Fwyssnir le dragon des flammes et du magma s’opposa à Mechnir. Son feu était puissant et pur. Les deux titans se livrèrent une lutte sans merci. Les explosions furent apocalyptiques et le combat sans merci. Mais très vite, le constat fut effroyable. Fwyssnir ne pouvait rien faire contre Mechnir. Son feu pur était aspiré par le dragon machine, nourrissant l’appétit destructeur du monstre. Ce dernier aspira le magma jusqu’à la dernière braise, ne laissant qu’un tas de cendres froides.

    Ainsi rendu plus puissant, Mechnir continua son carnage. Il se tourna alors vers Elsevnir et dévora les forêts du monde. Le dragon vert ne put opposer aucune résistance face au dragon machine. Ses bois constituaient un combustible idéal qui rendirent le destructeur plus fort encore. Mechnir ayant anéanti deux dragons, il ne comptait pas en rester là.

    Le huitième dragon fut prit d’une inextinguible soif qu’il tenta d’apaiser en buvant les océans. Malheureusement, il avait atteint une température si haute que l’eau se changeait en vapeur dès lors qu’elle entrait dans sa gueule. Seofnir essaya de lutter mais il ne put guère faire mieux que ses semblables. Il disparut dans un nuage, laissant un immense désert là où s’étaient trouvées les mers.

    Krisnir essaya bien de venir en aide à son frère. Il était le froid et n’avait jamais craint le moindre feu. Chez lui, au cœur même des terres éternellement gelées, aucune source de chaleur ne tenait bien longtemps. S’il parvenait à attirer le dragon machine sur son territoire de glace, il était persuadé de pouvoir l’arrêter. Il se trompait. Mechnir fit fondre Krisnir qui s’évapora comme Seofnir.

    Le dragon machine dévorait et consumait tout ce qui se trouvait sur son passage. Le cœur de la bête brûlait si fort et si chaud qu’une fumée âcre envahit bientôt les airs. Partout, on étouffait et on toussait. Le monde devint irrespirable. Véessnir souffla de tous ses vent, engendrant la pire des tempêtes que la Terre n’ait jamais connu. Ce fut sans effet. Véessnir ne faisait que déplacer la pollution. Il s’éteignit un jour, étouffé par les émanations de Mechnir.

    La concentration de la vapeur mêlée à la fumée noire assombrit le ciel. La lumière du soleil ne fut bientôt plus capable de descendre jusqu’à la terre. Ihinir descendit dans le nuage noir à la recherche de Mechnir. Il fut piégé par ce dernier, et dévoré sans pitié. Alors, le monde s’éteignit.

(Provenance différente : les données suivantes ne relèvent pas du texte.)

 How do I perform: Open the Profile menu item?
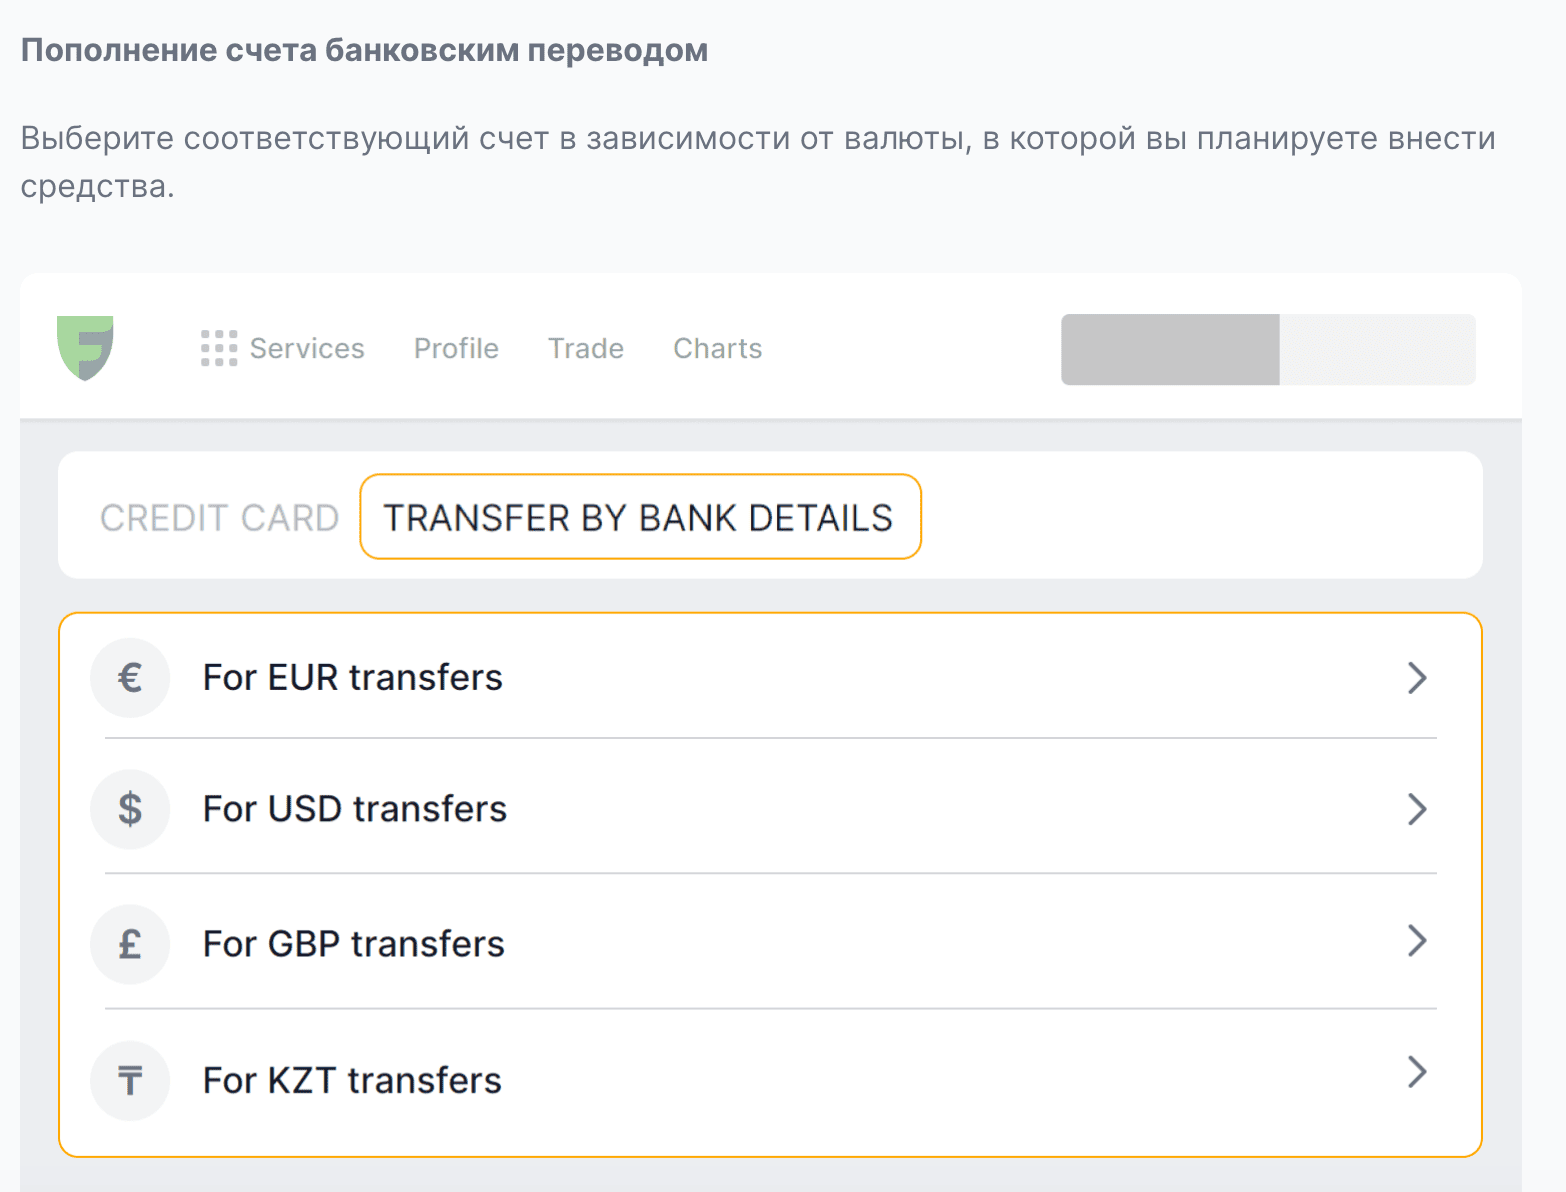456,348
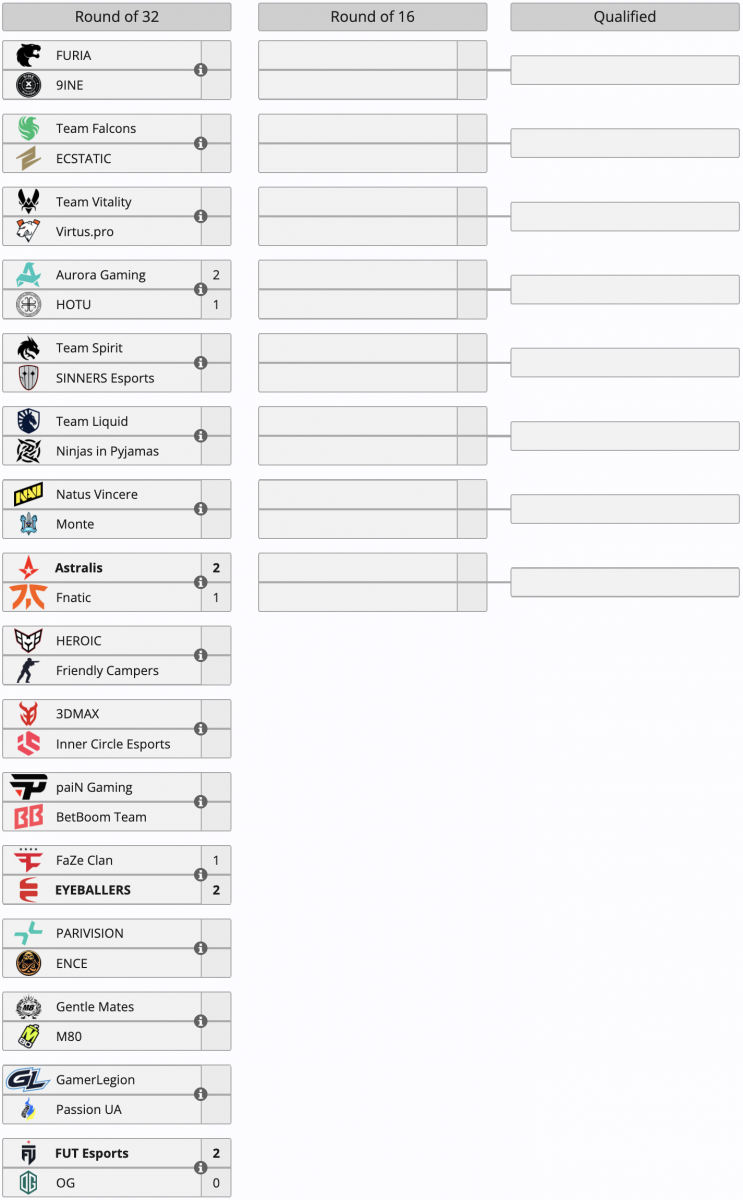
Task: Click the Natus Vincere yellow logo
Action: 29,494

Mechnir avait aspiré le feu, dévoré les forêts, bu les océans, fait fondre les glaces, enfumé l’air et assombri le ciel. Il se tourna alors vers l’ultime dragon à qui il réservait le même sort qu’aux six autres. Le combat fut épique entre le dragon monde et le dragon machine. Rien ne résistait cependant à ce dernier.

    Avant de mourir, Nirgraâsh se tourna vers les Hommes et leur demanda :

« Pour quelle raison avez-vous créé le monstre qui nous a tous condamnés ? »

Les mineurs répondirent qu’ils avaient simplement obéi aux ordre. Ils ont fourni le minerai sans savoir à quoi il était destiné. « Les responsables sont ceux qui ont passé commande. » dirent-ils.

    Les forgerons affirmèrent avoir fait leur métier. Ils travaillent le fer tel que leurs clients le désirent. Toutes ces pièces détachées n’avaient aucun sens pour eux. Ils ignoraient à quoi elles pouvaient bien être destinées.

Les constructeurs se défendirent à leur tour en affirmant qu’ils n’avaient fait que suivre les plans qu’on leur avait donnés. Ils accusèrent ceux qui les avaient dessinés.

    Les ingénieurs expliquèrent que le dragon machine était un défi stimulant leur intellect. Ils se dédouanèrent en prétextant qu’ils l’avaient conçu uniquement dans le but de prouver qu’ils en étaient capable.

    Tout le monde se tourna vers le roi. Celui-ci avoua être à l’origine du monstre. Il détailla ses intentions, arguant qu’il n’avait jamais eu la volonté de tout détruire. Le dragon machine n’était à ses yeux qu’un moyen de démontrer son prestige de par le monde.

Mechnir dévora Nirgraâsh et tous sombrèrent dans le néant.

                                                                      *

    Nous sommes tous responsable de nos actions. Celui qui obéit aveuglément s’expose à assumer les conséquences de choix qu’il n’aura pas faits mais pour lesquels il aura activement contribué. Si par malheur notre monde s’effondre, nous en paierons tous le prix fort.